-- start EXCERPTED PASSAGE --

Trying to corral a lifetime’s experiences into a class that met one day a week for three hours involved no small amount of planning, and the class was constantly evolving during Eisner’s 1974–1993 involvement with the school, to such an extent that he wrote three textbooks—
Comics and Sequential Art
(1985),
Graphic Storytelling and Visual Narrative
(1996), and
Expressive Anatomy
(published posthumously in 2008)—as a result of the experience. It wasn’t enough just to cover such topics as story breakdowns, panel construction, dialogue, narrative, and point of view in the class; one could understand all there was to know about the art of the comic book and never see his or her work published. Eisner believed that he had an obligation to share his knowledge about the
business
of comics and how it was as important for artists never to compromise the ownership of their work as it was to be notable.

-- end EXCERPTED PASSAGE --

▶ AIM
In the passage on Eisner's teaching, change "class" to "course" and write out the stretch from "Trying to corral" through "to be notable.". You can leave the items aside.

-- start INFORMATION GIVEN --

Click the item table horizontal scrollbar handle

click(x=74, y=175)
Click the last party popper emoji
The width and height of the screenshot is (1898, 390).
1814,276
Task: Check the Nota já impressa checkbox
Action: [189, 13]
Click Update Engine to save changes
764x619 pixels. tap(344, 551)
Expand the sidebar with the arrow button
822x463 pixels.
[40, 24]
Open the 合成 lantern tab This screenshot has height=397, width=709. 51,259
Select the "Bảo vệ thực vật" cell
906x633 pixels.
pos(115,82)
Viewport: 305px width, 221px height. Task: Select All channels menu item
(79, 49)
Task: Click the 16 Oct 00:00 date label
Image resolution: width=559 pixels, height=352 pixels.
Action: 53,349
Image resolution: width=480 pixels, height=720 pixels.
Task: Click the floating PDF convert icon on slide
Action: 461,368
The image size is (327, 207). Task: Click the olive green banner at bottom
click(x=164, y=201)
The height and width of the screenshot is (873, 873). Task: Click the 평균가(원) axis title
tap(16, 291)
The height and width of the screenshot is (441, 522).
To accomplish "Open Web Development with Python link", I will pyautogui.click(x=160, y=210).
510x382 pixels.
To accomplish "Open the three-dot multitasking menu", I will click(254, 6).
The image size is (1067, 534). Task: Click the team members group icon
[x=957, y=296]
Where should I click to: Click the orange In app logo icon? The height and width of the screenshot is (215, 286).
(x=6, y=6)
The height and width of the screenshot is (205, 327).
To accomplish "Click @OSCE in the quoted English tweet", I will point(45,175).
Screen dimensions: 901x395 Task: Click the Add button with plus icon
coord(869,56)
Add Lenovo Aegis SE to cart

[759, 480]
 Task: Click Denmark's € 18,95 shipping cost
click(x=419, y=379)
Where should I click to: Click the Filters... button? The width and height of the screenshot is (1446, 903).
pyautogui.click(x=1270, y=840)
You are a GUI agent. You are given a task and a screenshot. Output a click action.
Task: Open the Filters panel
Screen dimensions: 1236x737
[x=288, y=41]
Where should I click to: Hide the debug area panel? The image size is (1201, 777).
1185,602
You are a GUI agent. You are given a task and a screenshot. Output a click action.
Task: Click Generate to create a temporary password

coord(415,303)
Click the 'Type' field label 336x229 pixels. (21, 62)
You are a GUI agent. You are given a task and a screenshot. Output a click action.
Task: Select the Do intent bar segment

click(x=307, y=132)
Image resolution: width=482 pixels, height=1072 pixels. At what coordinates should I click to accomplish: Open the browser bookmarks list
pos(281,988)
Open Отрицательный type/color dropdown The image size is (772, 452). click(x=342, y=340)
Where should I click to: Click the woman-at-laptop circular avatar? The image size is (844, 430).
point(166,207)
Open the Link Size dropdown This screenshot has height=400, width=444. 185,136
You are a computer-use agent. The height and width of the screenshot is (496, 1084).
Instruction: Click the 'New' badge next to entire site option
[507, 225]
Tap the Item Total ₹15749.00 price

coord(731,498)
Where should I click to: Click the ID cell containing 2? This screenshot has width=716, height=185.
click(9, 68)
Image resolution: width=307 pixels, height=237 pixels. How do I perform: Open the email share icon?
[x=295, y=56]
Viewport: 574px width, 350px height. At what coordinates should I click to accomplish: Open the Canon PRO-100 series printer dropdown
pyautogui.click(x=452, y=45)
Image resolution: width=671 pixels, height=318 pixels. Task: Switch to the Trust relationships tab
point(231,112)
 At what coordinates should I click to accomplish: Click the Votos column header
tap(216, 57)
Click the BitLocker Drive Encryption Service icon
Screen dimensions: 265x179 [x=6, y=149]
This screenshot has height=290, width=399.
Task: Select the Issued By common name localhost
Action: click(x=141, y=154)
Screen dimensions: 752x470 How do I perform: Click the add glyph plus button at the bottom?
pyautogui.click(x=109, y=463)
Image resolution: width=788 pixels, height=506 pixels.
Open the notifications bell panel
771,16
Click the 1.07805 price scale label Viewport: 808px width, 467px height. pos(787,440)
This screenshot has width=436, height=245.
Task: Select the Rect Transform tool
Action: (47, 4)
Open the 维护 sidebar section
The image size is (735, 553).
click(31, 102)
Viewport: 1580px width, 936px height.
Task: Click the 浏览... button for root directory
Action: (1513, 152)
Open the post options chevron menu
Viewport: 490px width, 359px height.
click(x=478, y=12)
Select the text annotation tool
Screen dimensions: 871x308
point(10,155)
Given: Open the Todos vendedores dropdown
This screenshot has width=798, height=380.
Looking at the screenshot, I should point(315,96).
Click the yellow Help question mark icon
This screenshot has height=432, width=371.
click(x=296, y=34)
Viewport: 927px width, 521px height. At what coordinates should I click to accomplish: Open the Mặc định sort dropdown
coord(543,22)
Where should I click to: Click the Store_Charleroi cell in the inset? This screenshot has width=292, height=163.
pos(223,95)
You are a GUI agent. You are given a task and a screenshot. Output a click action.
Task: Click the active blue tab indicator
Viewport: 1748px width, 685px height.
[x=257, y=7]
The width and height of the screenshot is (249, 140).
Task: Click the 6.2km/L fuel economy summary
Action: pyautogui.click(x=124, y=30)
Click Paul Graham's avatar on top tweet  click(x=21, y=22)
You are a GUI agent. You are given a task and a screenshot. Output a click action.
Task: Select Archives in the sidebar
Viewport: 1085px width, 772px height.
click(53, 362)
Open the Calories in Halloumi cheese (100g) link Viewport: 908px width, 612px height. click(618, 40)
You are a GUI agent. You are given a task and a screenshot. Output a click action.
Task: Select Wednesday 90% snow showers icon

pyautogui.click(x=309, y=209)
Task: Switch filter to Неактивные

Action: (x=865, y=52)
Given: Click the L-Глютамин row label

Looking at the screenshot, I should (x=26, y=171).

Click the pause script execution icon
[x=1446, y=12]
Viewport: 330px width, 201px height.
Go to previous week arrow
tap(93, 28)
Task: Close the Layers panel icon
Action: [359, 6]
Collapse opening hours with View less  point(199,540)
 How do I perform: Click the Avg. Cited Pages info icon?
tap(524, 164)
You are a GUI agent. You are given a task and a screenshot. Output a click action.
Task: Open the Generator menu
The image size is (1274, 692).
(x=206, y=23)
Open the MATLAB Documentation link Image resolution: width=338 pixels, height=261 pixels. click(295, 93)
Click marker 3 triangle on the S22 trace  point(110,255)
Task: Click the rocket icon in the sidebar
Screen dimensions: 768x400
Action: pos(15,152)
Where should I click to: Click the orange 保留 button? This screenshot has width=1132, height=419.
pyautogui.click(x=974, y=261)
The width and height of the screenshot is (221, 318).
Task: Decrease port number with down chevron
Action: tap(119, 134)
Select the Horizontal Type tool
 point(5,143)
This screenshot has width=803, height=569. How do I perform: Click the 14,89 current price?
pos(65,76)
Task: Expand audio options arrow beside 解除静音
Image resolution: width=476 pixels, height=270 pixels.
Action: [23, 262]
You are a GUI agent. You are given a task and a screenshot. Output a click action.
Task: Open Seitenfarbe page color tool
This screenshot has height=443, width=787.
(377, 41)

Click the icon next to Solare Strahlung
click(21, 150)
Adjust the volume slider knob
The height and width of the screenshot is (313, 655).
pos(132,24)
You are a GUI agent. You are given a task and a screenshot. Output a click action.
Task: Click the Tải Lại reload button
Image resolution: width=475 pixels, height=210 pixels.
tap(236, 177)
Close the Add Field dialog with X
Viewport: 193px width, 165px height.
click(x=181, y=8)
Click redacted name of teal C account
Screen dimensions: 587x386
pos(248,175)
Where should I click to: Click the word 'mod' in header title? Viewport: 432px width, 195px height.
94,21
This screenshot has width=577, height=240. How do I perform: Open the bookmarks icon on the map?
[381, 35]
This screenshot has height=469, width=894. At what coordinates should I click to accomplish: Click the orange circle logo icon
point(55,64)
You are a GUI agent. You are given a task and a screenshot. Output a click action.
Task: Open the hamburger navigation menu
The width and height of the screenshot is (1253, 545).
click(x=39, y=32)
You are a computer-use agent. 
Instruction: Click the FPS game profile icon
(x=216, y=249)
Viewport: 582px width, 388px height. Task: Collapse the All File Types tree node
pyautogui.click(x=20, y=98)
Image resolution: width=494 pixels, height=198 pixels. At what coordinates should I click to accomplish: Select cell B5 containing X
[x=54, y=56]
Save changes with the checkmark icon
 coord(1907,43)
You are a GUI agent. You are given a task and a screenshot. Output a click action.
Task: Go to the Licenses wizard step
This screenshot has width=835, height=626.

-- end INFORMATION GIVEN --

▶ RESULT OF THE EXERCISE
Trying to corral a lifetime’s experiences into a course that met one day a week for three hours involved no small amount of planning, and the course was constantly evolving during Eisner’s 1974–1993 involvement with the school, to such an extent that he wrote three textbooks—
Comics and Sequential Art
(1985),
Graphic Storytelling and Visual Narrative
(1996), and
Expressive Anatomy
(published posthumously in 2008)—as a result of the experience. It wasn’t enough just to cover such topics as story breakdowns, panel construction, dialogue, narrative, and point of view in the course; one could understand all there was to know about the art of the comic book and never see his or her work published. Eisner believed that he had an obligation to share his knowledge about the
business
of comics and how it was as important for artists never to compromise the ownership of their work as it was to be notable.